Q: In retrospect, is there anything you regret about the management of Mount Meron?

"I think that asking someone if they regret what happened is like asking someone if they had been better off staying home after a car accident. Of course, if that's the outcome, it would have been better not to go. But according to this logic, no one would ever go anywhere ever."

Q: What did you mean when you wrote that 'responsibility did not mean guilt'?

"In the media discourse, there is confusion between responsibility and guilt. This is not the case. I am responsible for everything that happens, and this has something to do with all of the units with ties to my ministry. Responsibility means doing everything so that incidents like this don't happen again: investigating, learning, drawing conclusions. The question of guilt is a separate legal question."

Q: So who is responsible for managing the event?

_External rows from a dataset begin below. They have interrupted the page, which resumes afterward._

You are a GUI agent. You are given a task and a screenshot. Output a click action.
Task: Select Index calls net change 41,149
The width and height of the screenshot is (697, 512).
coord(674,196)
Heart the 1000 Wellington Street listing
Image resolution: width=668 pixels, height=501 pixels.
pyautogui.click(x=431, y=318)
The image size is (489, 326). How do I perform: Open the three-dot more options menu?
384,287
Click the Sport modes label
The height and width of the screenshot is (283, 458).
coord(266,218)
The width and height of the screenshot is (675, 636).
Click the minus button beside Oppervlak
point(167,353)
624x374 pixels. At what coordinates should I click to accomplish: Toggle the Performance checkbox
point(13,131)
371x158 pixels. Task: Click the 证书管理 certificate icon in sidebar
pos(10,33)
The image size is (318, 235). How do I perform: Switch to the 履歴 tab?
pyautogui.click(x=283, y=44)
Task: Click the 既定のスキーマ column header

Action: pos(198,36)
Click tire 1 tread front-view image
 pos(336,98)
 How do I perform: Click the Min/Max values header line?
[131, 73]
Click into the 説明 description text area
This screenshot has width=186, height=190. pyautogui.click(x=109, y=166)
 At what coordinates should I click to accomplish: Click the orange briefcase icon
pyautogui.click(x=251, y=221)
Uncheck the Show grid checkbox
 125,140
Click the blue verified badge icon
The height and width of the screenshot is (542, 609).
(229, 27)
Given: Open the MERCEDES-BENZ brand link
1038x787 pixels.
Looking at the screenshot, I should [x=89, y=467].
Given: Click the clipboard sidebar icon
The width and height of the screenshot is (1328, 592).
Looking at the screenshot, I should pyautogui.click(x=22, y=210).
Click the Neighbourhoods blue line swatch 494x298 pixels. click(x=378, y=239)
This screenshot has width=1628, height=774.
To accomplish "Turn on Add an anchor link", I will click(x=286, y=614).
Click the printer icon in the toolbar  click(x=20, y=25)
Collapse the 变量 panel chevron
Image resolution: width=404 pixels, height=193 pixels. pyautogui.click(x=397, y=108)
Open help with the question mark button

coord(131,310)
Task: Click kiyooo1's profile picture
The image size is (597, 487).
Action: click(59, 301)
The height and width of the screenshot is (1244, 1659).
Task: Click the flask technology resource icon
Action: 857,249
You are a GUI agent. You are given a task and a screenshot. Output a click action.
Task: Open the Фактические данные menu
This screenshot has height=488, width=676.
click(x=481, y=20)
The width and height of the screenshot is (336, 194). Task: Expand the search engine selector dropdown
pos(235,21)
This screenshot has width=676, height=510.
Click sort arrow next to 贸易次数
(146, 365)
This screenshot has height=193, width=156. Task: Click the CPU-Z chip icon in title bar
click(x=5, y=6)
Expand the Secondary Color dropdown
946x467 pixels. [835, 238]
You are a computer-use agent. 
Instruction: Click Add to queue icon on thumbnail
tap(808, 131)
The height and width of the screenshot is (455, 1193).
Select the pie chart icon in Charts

"Unfortunately, this issue has never been resolved. I've already said that I and all those who bear responsibility will cooperate with whatever assessment mechanism is determined, and we will."

Q: Have you read the state comptroller's report?

"I have read the relevant parts."

Q: The police promised organizers they would be able to regulate the entry of buses when the place started to get packed. Why didn't that happen?

"Of course, that's not a minor issue, and the police took that very seriously. The police made plans so that arrivals to the site would be orderly, and if need be, speedy evaluation."

Q: How is it that 45 people died, and yet no one has resigned?

"I am examining whether there was full and serious preparation to see whether they [the police] functioned properly, whether they dedicated enough forces to this event. Preparations are made for the Mount Meron event for over half a year. I am not familiar with any event like this, [with the participation of] dozens of yeshivas,  almost 5,000 police officers on the ground. I am looking into whether they did all of the drills and made all the necessary preparations, and that's why I can't find a flaw in the conduct of public security bodies."

Q: Do you support calls for a state commission of inquiry?

"I don't oppose them."

Q: Regardless of criminal liability, is there no justification for top brass handing over the keys?

"Absolutely not. If their conscience is clean, and they did all they could to prepare for the event, there's no reason for them to. We have here a terrible tragedy and a difficult disaster. On the day of the event, I visit the wounded to hear what happened. Later, with the beginning of Shabbat, I assisted families in times of difficulty at the Institute of Forensic Medicine, and I'm dedicating these days to consoling the bereaved. I don't hear the things I hear in the studios there. I hear a lot of talk about unity, that that is the will of the deceased. That is the character of the sector they come from. They don't want division.